Three mid-Holocene sea surface temperature (SST) records spanning more than 30 years were reconstructed for the northern South China Sea using Sr/Ca ratios in Porites corals. The results indicate warmer than present climates between circa 6100 yr B.P. and circa 6500 yr B.P. with the mid-Holocene average minimum monthly winter SSTs, the average maximum monthly summer SSTs, and the average annual SSTs being about 0.5°-1.4°C, 0°-2.0°C, and 0.2°-1.5°C higher, respectively, than they were during 1970-1994. Summer SSTs decrease from circa 6500 yr B.P. to circa 6100 yr B.P. with a minimum centered at circa 6300 yr B.P. The higher average summer SSTs are consistent with a stronger summer monsoon during the mid-Holocene, and the decreasing trend indicates a secular decrease of summer monsoon strength, which reflects the change in summer insolation in the Northern Hemisphere.

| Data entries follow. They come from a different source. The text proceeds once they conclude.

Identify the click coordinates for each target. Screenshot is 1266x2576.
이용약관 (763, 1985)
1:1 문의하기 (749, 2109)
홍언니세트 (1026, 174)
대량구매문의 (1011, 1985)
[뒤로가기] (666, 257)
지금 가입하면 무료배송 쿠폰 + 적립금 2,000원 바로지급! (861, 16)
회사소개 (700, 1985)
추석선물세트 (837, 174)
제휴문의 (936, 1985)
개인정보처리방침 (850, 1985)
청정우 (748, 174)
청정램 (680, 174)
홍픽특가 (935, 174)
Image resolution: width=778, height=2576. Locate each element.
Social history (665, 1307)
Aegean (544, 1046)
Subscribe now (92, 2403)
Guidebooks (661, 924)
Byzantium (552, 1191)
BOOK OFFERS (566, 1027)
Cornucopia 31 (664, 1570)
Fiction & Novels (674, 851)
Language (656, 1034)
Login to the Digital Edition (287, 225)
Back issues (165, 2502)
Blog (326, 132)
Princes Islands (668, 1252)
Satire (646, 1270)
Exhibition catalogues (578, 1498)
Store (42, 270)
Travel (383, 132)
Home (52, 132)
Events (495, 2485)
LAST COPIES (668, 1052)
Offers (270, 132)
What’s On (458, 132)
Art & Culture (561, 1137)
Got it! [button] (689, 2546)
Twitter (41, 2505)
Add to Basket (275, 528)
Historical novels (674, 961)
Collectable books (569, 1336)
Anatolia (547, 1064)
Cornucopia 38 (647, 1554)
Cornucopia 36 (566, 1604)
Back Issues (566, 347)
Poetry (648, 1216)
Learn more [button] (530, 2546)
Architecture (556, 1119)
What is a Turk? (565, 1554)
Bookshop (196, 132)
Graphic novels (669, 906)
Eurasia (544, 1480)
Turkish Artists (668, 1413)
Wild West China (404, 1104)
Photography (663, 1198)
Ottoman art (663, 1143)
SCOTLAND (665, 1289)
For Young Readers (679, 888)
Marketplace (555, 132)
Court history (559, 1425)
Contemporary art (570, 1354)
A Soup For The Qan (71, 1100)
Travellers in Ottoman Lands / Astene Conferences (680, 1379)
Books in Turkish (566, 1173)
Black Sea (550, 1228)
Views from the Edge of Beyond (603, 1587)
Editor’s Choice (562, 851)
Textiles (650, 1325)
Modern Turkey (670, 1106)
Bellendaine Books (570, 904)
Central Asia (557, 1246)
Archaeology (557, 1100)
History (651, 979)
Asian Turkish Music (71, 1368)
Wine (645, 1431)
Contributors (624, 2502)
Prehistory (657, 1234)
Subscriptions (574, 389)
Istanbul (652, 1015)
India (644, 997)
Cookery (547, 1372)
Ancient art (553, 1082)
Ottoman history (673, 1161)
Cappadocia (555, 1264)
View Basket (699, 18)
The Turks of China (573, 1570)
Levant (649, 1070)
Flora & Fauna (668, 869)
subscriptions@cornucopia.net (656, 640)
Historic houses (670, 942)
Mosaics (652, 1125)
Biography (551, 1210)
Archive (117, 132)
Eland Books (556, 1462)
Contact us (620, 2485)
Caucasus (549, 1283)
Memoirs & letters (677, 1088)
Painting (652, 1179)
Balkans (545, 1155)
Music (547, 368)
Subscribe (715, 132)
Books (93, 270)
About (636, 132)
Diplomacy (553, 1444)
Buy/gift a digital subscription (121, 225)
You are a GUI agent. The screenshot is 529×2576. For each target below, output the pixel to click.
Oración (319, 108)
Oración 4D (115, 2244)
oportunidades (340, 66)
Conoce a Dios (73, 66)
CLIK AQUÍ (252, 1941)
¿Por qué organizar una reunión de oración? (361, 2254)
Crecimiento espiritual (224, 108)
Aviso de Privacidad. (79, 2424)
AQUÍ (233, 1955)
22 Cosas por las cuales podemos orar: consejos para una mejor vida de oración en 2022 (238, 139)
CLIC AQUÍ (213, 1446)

El Niño-Southern Oscillation (ENSO) cycles were apparent in both the mid-Holocene coral and modern instrumental records. However, the ENSO variability in the mid-Holocene SSTs was weaker than that in the modern record, and the SST record with the highest summer temperatures from circa 6460 yr B.P. to 6496 yr B.P. shows no robust ENSO cycle. This agrees with other studies that indicate that stronger summer monsoon circulation may have been associated with suppressed ENSO variability during the mid-Holocene.